The Garden City Western Railway is a railroad operating in the U.S. state of Kansas. GCW was organized in 1916, first owned by The Garden City Sugar and Land Company and then owned by the Garden City Coop, Inc. The GCW is located in southwest Kansas and totals 40 mi of operating railroad and interchanges with BNSF Railway. GCW was purchased by Pioneer Railcorp on April 29, 1999. The primary commodities include grain, frozen beef, fertilizer, farm implements, feed products and utility poles.

==History==

The Garden City Sugar and Land Company, at Garden City, Kansas, created a railroad known as the Garden City Western Railway, constructed between August 1, 1915, and January 12, 1916, the latter being its first day of operation. This railroad extended from the Sugar Factory at Garden City in a northwesterly direction about 14 mi through farm lands, held by the Garden City Sugar and Land Company. The road was built to take care of products of Garden City Sugar and Land Company's holdings in land.
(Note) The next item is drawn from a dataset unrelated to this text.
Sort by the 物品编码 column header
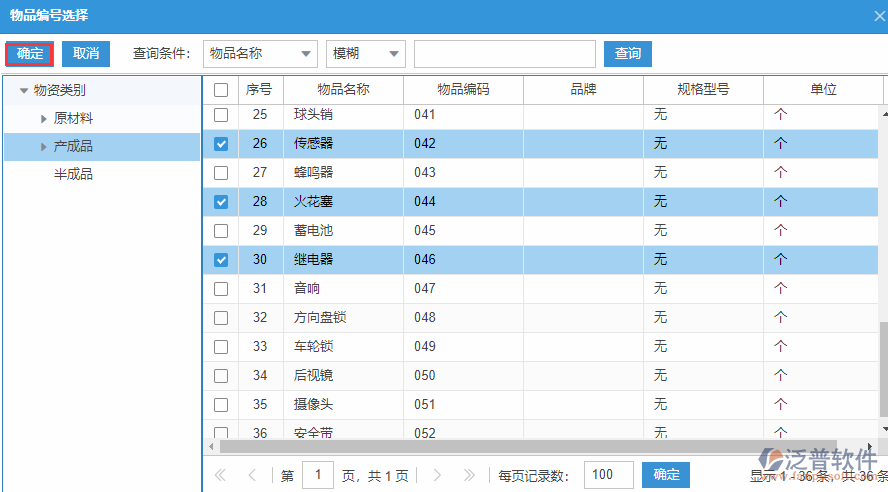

The Nebraska, Kansas and Southern Railway track was laid out 12.6 mi from Garden City and was never operational. The rail, fastenings and ties from this railroad were sold in 1915 at a Sheriff's auction to the Garden City Western Railway Company, a subsidiary of the Garden City Sugar and Land Company.

A snapshot of the Garden City Western as of November 6, 1925 showed it with 13.924 miles of single-track, standard gauge mainline running from a connection with the AT&SF at Garden City northwesterly to Wolf, Kansas, as well as having 1.265 miles of yard tracks and sidings, for a total of 15.189 miles of track. It possessed at that time one locomotive, three box cars, one gondola car, and one box-car caboose. It was headquartered in Garden City.

On 1 September 1991 the Garden City Northern Railway (GCNR) merged with the Garden City Western Railway.

A GCW steam locomotive is currently on static display at the Lee Richardson Zoo in Garden City, located behind the Snack/Gift Shop and across the Drive-In Entrance/Kiosk.